The other one is that these findings seemingly contradict another randomized trial comparing morphine ER with methadone as the initial long-acting opioid (which found that methadone was poorly tolerated compared with morphine and not a better analesic). That study used a methadone:morphine ratio of 1:2 to start off with, and was also starting patients on long-acting drugs relatively earlier - using 30 mg daily of oral morphine instead of 'waiting' until they needed 60 mg. It also used methadone as the break through drug in the methadone arm. These are sufficient differences to make comparison of the studies difficult. I have used the earlier article as a(nother)** reason not to use methadone as a first-line agent but the current study suggests that using this lower, initial ratio may improved methadone's tolerability as a first-line 'strong' opioid. I'm curious as to what others think of this.
**Other reasons for not using it as a first line drug: complex drug-drug interactions, QTc prolongation which is a particular concern in my patients with prolonged prognoses, complexities of transitioning someone off methadone onto another opioid if needed, ongoing lack of head-to-head evidence that it provides any clinical benefit over other opioids, and a general impression that the psychiatric side effects of methadone are worse than with other opioids (sleep disturbances, bad dreams, hallucinations). (That last point is completely a personal impression and not based in anything else.)
MERCADANTE, S., PORZIO, G., FERRERA, P., FULFARO, F., AIELLI, F., VERNA, L., VILLARI, P., FICORELLA, C., GEBBIA, V., RIINA, S. (2008). Sustained-release oral morphine versus transdermal fentanyl and oral methadone in cancer pain management. European Journal of Pain DOI: 10.1016/j.ejpain.2008.01.013
a) The American Thoracic Society has released a policy statement on palliative and end-of-life care for patients with respiratory illnesses and in ICUs. Compared to a lot of society statements this one is somewhat of a tour-de-force in its scope and length - a good one for the teaching file. I loved these sentences:
'Families should be informed in advance of agonal breathing so they can view it is as a part of the dying process rather than a sign of patient discomfort. If one uses the term "agonal breathing," one should help the family to understand that it does not imply that the patient is in agony.'
They perhaps should have just recommended not to use the word 'agonal' in front of families altogether.
b) The latest issue of Journal of Clinical Ethics has a case discussion on Jewish law/ethics and artificial nutrition at the end of life (there are a handful of associated commentaries also - links to them are available from the PubMed citation linked-to above). This is the best commentary (from a medical perspective) on this that I've seen since I've been looking and is a good discussion of the issues involved, their history, and conflict resolution surrounding them.
c) Pain Medicine has a review about methadone's drug interactions. It's lengthy and the most comprehensive overview of the topic I've run across.
d) Pain has an editorial about efforts to get transmucosal fentanyl approved for 'breakthrough' pain for chronic non-malignant pain which is really an editorial about what is actually meant by breakthrough pain, and cautions against extrapolating from cancer pain research to CNMP.

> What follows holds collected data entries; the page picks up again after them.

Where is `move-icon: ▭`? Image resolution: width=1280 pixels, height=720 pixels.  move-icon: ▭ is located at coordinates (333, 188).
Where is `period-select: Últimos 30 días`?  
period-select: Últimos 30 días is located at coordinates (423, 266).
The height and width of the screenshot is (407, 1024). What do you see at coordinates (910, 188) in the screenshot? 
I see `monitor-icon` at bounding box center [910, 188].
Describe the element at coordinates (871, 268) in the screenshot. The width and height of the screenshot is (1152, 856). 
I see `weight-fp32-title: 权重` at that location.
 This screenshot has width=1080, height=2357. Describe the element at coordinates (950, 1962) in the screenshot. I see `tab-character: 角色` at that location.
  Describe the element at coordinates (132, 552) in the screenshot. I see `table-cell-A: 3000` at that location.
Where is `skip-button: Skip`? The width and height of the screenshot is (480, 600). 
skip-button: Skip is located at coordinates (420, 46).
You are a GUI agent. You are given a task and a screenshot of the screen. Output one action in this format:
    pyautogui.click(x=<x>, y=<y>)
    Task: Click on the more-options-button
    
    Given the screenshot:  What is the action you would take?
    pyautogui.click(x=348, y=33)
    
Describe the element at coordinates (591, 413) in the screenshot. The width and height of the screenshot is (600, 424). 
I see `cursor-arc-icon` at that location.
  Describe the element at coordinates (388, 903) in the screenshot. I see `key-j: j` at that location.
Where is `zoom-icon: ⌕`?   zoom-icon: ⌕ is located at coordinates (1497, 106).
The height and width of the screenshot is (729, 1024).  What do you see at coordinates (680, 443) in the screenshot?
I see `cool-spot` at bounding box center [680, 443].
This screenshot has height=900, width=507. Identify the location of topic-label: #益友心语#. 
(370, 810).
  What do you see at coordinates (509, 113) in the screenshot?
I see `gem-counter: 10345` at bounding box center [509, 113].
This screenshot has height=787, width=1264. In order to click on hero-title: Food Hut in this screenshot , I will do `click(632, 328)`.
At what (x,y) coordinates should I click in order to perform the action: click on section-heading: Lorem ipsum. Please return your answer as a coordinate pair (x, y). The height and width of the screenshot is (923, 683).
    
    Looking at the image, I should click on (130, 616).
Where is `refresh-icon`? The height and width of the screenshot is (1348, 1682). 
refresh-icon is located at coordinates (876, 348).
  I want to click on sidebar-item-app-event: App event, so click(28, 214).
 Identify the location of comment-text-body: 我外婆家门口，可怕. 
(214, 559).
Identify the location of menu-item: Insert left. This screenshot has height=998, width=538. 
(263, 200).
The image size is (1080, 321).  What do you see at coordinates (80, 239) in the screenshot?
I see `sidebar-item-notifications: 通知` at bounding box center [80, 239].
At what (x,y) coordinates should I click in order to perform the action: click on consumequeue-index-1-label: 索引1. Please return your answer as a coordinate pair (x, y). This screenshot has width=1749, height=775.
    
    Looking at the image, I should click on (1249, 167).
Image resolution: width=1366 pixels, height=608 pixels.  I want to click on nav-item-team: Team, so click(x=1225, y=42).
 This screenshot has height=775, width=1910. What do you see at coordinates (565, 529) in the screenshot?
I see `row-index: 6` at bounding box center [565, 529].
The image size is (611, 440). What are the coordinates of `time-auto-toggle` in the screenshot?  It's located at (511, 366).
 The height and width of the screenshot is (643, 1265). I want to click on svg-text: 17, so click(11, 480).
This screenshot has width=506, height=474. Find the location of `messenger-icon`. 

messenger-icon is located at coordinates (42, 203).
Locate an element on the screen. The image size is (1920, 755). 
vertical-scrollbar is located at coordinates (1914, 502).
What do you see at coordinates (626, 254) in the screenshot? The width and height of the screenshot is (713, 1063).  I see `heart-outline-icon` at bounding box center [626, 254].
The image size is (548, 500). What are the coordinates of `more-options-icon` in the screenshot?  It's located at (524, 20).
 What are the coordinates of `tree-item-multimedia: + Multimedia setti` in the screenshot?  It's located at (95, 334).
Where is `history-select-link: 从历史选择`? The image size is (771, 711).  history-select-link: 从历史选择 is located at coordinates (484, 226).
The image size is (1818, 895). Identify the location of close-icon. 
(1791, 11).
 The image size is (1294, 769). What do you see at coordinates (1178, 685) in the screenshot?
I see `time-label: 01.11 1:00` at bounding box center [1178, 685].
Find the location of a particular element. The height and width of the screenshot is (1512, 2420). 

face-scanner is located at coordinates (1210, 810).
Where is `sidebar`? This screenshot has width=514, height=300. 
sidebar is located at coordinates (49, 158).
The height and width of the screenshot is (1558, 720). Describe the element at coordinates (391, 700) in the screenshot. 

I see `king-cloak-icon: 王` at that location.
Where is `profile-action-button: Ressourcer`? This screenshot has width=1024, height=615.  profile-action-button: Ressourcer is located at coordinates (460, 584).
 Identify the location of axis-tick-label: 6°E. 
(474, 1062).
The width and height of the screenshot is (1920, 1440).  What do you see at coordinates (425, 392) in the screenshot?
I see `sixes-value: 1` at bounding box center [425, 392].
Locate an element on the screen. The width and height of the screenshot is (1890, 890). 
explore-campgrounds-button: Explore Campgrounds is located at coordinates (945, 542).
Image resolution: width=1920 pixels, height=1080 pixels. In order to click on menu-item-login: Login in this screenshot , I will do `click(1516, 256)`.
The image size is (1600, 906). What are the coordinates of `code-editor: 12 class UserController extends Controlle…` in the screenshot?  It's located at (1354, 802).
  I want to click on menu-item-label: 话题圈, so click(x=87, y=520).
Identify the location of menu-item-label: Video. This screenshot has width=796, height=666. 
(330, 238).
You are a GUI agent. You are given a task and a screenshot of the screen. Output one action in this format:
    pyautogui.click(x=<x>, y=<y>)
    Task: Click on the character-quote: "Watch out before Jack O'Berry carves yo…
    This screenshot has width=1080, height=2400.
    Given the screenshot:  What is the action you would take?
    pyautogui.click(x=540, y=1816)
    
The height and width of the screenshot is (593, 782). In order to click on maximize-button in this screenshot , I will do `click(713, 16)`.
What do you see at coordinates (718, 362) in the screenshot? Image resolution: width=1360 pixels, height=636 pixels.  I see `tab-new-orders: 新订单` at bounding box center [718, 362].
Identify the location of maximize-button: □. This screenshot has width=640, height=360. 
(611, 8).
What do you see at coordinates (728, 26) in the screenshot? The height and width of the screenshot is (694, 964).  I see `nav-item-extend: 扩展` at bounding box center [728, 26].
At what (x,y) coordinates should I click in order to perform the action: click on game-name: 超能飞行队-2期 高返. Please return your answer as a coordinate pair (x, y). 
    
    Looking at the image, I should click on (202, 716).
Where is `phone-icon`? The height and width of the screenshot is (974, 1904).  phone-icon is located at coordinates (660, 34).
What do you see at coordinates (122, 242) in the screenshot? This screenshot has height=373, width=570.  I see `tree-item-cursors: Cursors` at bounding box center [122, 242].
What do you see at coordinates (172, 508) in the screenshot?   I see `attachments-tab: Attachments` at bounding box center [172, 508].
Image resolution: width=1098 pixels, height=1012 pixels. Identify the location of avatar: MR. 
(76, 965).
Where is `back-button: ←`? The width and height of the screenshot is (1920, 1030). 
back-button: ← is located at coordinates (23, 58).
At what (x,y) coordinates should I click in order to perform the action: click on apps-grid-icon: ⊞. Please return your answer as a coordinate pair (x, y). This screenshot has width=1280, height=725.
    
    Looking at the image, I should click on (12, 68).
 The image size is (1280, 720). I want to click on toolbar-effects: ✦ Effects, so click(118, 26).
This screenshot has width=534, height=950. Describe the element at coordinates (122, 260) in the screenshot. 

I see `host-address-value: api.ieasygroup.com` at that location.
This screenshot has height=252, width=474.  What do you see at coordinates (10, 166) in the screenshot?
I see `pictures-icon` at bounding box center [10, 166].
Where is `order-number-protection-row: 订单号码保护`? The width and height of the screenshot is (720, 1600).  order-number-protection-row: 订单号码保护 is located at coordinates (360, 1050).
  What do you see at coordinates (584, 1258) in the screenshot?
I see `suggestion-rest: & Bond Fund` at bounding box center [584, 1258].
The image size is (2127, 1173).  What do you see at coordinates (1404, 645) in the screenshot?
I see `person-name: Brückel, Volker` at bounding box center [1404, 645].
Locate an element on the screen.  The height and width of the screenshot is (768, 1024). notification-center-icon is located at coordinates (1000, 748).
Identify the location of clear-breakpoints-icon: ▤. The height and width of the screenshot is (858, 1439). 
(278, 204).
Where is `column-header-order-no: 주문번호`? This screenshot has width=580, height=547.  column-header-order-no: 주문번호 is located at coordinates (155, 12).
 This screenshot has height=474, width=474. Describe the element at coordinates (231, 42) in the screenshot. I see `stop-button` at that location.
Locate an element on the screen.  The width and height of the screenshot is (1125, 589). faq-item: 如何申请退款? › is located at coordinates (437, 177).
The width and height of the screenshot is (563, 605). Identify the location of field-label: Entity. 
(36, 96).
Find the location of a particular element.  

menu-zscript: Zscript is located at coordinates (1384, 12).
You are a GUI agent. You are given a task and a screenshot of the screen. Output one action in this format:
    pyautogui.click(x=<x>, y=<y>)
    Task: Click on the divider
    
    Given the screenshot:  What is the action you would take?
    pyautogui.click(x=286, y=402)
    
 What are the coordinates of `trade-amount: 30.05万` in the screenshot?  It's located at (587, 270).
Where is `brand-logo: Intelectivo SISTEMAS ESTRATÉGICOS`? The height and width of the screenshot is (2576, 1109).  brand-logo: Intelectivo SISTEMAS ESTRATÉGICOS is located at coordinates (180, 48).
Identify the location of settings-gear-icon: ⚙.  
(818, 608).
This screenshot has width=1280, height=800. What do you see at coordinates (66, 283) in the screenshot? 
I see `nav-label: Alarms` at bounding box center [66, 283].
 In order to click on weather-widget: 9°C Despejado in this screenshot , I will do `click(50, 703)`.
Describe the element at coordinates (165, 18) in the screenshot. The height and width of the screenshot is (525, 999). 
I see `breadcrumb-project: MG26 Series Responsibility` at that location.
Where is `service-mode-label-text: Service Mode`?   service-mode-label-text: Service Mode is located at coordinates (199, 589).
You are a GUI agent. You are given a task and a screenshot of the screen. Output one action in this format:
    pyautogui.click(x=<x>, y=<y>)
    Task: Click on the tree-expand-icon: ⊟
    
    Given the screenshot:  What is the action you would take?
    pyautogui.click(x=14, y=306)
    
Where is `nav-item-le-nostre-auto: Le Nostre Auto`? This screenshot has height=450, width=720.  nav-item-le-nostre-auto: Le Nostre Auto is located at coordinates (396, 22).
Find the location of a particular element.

e) BMJ has an article describing what the authors describe as the 'co-development' of palliative care and the right to euthanasia in Belgium, which is directed directly at those who worry that the growth of euthanasia would limit the development of palliative care. Their conclusion is that both 'movements' occurred together in Belgium and have shared some synergy (and common 'workers'):Within Belgium we found few professional stances contending that palliative care and legalisation of euthanasia are antagonistic, no slippery slope effects, and no evidence for the concern of the European Association for Palliative Care that the drive to legalise euthanasia would interfere with the development of palliative care. Rather, there were many indications of reciprocity and synergistic evolution.My assumption is that this is in BMJ as a debate-sparker as the UK considers 'assisted death' legalization.